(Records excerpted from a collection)
------

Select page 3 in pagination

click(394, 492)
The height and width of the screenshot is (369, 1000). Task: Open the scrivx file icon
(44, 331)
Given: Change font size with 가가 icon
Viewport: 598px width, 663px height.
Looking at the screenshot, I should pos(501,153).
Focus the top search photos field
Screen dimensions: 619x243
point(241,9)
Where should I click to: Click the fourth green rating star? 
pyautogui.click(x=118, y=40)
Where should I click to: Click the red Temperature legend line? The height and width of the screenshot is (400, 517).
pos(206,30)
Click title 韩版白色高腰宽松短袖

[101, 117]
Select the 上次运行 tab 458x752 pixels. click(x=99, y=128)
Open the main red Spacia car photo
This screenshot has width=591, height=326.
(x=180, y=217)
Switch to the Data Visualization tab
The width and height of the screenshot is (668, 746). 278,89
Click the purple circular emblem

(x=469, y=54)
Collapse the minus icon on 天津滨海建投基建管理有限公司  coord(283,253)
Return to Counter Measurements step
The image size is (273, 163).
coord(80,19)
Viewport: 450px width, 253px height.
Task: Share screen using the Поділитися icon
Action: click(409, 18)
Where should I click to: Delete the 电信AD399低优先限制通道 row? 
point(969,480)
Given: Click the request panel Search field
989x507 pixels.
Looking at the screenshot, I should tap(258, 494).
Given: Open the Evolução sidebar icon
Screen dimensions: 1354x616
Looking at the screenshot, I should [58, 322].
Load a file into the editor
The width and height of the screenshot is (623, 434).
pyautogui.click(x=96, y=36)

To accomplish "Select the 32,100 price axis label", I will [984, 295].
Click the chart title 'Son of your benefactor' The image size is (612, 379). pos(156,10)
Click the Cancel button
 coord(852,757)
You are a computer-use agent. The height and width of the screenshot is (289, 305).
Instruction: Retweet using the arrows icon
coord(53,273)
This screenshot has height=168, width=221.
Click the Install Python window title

------

**What you are asked to do:** Looking over the records, find each line with the word "Given" and copy it.

**Your solution:**
Given: Change font size with 가가 icon
Given: Click the request panel Search field
Given: Open the Evolução sidebar icon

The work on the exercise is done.